## [What is needed]
Total the lines of the entries below that hold the string "tree", then write only that total.

===============

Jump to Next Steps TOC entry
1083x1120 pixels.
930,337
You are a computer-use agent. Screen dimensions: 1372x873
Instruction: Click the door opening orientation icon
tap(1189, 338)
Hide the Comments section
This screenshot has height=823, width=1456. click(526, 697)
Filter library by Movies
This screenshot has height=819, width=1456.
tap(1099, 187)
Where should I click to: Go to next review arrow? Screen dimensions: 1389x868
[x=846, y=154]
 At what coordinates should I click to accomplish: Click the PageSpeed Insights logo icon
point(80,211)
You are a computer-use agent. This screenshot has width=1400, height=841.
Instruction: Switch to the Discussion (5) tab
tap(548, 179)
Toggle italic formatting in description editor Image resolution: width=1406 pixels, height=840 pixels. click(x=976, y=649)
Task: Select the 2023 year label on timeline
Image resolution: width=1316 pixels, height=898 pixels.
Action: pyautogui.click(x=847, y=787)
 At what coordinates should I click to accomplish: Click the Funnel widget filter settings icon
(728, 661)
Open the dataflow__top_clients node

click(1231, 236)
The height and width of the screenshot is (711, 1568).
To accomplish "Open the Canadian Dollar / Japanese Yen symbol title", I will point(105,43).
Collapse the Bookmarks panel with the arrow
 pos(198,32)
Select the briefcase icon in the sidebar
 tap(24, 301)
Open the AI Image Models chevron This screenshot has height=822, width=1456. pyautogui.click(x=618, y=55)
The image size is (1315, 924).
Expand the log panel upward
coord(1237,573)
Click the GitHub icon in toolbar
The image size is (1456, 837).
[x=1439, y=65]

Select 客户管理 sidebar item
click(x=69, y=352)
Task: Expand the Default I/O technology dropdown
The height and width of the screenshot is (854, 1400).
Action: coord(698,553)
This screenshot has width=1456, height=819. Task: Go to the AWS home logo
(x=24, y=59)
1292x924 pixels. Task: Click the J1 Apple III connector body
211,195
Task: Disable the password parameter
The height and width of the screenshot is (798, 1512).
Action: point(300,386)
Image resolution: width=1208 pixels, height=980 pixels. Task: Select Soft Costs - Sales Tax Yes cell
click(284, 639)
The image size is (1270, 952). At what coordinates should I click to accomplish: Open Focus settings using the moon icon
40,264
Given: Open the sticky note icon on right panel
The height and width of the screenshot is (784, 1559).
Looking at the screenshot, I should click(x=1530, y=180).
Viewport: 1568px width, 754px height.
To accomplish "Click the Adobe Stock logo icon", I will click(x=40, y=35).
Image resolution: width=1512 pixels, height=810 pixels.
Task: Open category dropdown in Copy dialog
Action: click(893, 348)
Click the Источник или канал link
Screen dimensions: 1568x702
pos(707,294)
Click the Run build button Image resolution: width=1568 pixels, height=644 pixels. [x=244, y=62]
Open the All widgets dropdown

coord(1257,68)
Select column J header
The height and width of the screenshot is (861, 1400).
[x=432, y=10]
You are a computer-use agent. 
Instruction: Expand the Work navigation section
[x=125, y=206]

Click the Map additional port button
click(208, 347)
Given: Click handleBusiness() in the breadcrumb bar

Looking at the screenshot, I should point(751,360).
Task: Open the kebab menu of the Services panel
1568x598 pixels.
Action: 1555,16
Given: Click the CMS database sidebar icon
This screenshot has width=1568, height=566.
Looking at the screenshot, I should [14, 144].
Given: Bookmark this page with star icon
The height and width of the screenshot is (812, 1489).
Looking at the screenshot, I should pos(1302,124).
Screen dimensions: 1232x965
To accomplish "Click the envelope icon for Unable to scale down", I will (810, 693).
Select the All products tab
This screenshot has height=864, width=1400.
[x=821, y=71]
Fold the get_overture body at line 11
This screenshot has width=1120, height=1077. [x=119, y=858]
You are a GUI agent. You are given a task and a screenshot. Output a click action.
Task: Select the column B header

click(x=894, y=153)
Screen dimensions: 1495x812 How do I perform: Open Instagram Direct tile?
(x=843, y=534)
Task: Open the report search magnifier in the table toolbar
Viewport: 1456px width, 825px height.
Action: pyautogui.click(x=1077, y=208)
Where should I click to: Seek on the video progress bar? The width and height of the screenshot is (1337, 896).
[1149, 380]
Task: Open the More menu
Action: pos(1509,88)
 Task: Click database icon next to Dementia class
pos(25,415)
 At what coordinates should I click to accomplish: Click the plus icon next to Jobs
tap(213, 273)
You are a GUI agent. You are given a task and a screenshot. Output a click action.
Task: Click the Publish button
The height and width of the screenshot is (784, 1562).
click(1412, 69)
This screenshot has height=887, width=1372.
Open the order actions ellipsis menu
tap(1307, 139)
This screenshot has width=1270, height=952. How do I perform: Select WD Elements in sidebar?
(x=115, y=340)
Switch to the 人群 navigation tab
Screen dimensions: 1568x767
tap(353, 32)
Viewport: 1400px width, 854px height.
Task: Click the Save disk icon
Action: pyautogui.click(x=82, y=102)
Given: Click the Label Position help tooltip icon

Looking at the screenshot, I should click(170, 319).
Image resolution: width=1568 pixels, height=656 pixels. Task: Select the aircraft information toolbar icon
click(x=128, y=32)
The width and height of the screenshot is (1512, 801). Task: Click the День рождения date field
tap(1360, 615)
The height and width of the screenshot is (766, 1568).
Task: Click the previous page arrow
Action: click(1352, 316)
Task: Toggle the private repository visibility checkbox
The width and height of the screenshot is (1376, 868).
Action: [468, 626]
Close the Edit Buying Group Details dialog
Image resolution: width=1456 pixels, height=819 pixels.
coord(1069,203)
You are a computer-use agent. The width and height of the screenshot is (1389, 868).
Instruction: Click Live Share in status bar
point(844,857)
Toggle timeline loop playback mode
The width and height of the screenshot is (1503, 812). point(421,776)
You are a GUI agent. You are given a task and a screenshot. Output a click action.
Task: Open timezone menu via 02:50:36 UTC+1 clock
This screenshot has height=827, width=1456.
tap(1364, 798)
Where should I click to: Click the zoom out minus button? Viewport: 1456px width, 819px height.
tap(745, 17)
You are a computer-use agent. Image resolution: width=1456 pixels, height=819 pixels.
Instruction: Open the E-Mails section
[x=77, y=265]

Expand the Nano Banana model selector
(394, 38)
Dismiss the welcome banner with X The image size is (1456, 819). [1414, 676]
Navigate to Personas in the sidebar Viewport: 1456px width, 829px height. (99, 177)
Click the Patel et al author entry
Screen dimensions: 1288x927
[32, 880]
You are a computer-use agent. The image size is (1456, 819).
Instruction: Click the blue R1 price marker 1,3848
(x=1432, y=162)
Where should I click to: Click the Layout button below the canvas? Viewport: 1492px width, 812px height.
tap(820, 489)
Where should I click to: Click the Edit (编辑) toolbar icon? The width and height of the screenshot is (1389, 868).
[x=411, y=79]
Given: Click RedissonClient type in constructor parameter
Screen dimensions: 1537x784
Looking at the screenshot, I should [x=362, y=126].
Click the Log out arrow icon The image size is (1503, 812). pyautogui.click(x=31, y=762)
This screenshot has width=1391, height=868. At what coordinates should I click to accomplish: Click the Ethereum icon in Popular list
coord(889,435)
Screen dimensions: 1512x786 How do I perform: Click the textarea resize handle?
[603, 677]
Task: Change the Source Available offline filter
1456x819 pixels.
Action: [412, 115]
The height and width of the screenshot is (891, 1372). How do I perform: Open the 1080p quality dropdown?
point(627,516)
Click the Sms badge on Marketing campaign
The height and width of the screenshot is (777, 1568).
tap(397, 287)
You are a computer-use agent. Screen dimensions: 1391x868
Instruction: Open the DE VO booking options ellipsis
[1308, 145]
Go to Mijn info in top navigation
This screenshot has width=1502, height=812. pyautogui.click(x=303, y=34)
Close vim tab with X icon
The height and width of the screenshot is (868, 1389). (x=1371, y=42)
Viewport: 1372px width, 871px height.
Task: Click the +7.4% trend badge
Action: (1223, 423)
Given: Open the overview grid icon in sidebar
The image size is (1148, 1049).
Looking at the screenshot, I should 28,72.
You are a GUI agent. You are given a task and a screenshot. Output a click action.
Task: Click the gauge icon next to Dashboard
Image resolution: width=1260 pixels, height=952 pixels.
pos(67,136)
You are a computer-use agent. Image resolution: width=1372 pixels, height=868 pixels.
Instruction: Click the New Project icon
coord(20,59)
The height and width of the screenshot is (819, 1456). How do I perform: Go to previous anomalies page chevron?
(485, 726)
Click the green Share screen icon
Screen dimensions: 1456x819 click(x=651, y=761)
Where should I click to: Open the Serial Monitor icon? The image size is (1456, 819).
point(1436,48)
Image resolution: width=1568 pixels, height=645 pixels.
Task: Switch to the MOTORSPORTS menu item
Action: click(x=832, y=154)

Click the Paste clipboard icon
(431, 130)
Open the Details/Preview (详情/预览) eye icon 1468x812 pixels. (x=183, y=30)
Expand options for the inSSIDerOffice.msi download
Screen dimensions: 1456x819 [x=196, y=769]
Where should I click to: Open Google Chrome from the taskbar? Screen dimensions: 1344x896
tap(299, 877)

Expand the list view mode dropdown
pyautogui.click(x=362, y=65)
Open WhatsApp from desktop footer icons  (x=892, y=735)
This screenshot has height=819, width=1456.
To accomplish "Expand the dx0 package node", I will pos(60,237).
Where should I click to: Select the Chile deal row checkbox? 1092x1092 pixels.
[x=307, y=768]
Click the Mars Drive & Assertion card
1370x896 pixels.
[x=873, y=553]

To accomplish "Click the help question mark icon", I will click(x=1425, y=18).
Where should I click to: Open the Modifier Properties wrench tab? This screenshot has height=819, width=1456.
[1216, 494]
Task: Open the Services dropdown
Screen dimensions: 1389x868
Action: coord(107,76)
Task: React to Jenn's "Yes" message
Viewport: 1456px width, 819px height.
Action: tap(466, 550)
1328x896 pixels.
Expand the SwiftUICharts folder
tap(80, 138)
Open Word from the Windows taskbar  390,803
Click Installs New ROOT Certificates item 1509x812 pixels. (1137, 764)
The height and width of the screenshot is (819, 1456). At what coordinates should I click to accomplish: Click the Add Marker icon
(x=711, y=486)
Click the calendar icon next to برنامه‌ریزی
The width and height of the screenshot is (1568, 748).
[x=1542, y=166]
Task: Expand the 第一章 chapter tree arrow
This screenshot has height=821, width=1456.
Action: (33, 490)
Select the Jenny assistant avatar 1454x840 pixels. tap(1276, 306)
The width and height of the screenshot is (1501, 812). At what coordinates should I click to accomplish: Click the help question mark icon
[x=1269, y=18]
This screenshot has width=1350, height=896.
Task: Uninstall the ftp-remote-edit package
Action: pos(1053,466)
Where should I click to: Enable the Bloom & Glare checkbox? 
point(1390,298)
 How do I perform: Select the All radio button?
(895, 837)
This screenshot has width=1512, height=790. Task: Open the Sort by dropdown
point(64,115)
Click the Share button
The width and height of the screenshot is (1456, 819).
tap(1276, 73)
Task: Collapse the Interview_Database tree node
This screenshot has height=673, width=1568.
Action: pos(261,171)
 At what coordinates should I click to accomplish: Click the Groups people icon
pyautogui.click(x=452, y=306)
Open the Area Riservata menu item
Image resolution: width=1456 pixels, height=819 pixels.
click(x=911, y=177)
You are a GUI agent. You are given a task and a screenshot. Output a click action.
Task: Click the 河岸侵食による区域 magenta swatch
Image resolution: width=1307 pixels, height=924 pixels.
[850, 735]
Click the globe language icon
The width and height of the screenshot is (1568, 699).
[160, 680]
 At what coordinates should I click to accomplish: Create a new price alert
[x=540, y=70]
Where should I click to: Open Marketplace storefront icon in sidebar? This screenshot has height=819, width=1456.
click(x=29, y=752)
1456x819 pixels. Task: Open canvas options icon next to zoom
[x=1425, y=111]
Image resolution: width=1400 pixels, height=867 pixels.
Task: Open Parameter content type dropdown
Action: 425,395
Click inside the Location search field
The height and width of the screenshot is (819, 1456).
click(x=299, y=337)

===============

## [Output of the exercise]
2